▸ **Assigned task**
In the entries that follow, the first line to write out is the one containing "Getting His Belt", and the last is the one containing "אם תרצו להאזין". Reproduce that stretch exactly, with nothing before or after it.

▸ **Provided records**
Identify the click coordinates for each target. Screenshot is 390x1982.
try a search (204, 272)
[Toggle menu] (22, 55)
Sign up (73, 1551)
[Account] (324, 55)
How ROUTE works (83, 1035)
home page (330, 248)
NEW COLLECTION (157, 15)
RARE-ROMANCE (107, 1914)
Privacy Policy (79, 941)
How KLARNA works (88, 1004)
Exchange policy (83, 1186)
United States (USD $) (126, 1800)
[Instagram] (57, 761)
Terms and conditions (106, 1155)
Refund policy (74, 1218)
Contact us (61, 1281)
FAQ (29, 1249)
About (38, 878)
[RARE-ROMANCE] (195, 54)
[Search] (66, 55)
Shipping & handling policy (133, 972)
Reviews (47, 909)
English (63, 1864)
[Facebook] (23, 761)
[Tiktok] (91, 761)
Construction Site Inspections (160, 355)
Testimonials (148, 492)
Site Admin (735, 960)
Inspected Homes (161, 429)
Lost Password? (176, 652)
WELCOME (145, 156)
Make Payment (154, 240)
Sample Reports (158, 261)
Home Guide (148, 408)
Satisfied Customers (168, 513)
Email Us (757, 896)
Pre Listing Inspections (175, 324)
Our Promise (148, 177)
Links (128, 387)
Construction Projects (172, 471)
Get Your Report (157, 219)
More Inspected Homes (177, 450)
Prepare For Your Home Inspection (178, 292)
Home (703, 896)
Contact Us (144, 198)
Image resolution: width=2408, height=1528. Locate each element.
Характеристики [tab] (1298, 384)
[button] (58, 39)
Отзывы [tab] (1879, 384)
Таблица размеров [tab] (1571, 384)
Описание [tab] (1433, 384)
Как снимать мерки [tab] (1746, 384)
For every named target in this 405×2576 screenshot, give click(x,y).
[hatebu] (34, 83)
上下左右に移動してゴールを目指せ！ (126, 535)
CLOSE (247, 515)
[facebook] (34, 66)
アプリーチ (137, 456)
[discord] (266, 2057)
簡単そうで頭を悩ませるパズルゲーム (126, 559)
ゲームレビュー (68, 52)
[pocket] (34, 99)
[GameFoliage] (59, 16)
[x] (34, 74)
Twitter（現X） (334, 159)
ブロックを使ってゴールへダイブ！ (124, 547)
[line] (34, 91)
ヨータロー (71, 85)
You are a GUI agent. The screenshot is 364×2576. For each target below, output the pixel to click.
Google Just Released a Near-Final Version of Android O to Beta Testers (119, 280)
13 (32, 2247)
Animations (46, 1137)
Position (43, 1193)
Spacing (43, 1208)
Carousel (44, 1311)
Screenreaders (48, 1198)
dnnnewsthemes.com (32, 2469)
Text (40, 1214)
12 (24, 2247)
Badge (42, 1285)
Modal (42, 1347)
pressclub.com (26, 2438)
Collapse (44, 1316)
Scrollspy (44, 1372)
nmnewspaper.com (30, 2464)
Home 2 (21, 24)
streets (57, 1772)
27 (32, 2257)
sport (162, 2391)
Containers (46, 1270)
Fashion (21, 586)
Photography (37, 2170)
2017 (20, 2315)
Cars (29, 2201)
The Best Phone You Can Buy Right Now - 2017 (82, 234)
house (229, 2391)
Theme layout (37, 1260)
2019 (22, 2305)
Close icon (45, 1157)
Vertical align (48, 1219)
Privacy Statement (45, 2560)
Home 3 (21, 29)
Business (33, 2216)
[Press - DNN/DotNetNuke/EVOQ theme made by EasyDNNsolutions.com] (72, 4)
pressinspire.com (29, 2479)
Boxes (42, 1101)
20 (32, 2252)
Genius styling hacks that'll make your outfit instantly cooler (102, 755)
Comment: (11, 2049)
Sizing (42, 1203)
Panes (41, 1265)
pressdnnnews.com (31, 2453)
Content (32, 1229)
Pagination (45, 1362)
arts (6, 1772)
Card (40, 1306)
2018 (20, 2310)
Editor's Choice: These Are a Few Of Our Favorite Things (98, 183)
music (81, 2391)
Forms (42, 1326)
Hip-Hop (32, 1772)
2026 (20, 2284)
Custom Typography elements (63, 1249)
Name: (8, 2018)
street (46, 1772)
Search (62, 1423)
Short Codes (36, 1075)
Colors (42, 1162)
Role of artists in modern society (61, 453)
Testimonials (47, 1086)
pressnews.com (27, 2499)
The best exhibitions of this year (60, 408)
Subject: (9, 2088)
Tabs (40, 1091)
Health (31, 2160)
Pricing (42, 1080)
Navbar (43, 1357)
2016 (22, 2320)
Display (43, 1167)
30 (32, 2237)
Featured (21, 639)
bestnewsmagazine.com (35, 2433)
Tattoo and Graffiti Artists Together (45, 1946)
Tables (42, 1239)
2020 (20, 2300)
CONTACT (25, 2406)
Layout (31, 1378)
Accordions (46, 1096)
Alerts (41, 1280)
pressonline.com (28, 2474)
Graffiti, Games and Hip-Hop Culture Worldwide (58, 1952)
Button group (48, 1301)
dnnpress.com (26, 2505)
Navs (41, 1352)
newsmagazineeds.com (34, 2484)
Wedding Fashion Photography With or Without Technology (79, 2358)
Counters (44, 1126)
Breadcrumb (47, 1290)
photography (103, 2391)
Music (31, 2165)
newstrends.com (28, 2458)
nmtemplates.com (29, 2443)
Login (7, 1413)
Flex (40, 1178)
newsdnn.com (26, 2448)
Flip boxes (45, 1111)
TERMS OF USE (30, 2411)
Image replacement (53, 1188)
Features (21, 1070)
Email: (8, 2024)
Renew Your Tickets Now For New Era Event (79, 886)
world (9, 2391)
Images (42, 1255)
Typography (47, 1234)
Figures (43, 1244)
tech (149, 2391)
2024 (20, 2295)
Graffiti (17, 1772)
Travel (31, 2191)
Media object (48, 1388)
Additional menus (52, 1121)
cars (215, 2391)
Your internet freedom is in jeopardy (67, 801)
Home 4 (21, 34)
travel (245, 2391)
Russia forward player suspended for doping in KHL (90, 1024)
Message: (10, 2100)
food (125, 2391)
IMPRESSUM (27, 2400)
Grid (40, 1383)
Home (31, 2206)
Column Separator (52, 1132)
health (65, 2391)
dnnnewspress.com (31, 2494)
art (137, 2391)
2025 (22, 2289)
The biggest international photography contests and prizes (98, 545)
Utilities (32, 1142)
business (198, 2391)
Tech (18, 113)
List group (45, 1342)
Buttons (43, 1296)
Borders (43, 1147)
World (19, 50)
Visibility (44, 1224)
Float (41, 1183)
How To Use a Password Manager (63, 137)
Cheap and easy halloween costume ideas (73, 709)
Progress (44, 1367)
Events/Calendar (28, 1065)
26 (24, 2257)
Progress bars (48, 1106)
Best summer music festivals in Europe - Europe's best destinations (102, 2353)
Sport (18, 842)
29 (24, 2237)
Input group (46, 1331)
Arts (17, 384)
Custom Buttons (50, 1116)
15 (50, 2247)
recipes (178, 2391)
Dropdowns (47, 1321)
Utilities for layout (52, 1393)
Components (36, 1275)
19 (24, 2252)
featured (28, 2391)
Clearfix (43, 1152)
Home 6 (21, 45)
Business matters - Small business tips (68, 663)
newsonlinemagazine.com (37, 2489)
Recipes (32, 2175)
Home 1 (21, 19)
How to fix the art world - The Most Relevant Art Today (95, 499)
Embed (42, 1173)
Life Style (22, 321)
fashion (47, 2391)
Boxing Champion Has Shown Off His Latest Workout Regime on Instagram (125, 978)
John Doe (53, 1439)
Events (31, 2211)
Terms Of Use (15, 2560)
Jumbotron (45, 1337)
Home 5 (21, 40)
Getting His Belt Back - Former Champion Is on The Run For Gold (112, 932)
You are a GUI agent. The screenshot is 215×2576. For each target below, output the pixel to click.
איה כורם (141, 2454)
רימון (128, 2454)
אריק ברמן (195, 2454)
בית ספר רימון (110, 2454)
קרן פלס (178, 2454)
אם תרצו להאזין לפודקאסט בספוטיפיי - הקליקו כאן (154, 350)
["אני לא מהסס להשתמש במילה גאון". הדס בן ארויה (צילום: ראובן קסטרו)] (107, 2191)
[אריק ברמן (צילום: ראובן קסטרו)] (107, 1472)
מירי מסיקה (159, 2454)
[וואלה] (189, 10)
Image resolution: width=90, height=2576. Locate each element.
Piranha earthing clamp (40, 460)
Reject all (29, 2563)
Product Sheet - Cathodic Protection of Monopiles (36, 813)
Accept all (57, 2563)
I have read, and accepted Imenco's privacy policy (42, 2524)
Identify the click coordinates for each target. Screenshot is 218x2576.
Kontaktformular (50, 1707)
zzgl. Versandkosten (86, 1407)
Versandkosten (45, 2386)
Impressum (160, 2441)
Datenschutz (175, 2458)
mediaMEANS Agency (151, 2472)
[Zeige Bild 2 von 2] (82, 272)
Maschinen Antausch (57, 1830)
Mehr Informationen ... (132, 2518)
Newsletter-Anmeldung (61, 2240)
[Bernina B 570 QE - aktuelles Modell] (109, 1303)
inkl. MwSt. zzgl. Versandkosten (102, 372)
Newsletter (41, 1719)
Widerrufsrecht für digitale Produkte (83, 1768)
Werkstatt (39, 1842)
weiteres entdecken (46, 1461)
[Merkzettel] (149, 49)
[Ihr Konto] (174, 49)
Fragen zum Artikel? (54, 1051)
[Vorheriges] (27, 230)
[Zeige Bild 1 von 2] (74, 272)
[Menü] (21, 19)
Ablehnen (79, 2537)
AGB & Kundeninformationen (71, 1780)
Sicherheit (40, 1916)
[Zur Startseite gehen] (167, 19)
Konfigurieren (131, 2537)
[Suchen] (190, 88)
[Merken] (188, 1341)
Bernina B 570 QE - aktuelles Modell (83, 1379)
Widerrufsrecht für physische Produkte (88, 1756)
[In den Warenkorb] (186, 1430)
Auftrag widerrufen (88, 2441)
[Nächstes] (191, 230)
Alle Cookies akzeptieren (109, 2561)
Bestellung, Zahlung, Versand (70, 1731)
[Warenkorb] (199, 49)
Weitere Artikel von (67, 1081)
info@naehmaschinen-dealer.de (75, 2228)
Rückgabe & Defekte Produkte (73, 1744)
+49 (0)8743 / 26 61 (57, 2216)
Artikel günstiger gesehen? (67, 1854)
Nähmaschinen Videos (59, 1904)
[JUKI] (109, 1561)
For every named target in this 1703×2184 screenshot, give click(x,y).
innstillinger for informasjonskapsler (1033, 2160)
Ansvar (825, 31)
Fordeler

▸ **Exercise output**
Getting His Belt Back - Former Champion Is on The Run For Gold (112, 932)
You are a GUI agent. The screenshot is 215×2576. For each target below, output the pixel to click.
איה כורם (141, 2454)
רימון (128, 2454)
אריק ברמן (195, 2454)
בית ספר רימון (110, 2454)
קרן פלס (178, 2454)
אם תרצו להאזין לפודקאסט בספוטיפיי - הקליקו כאן (154, 350)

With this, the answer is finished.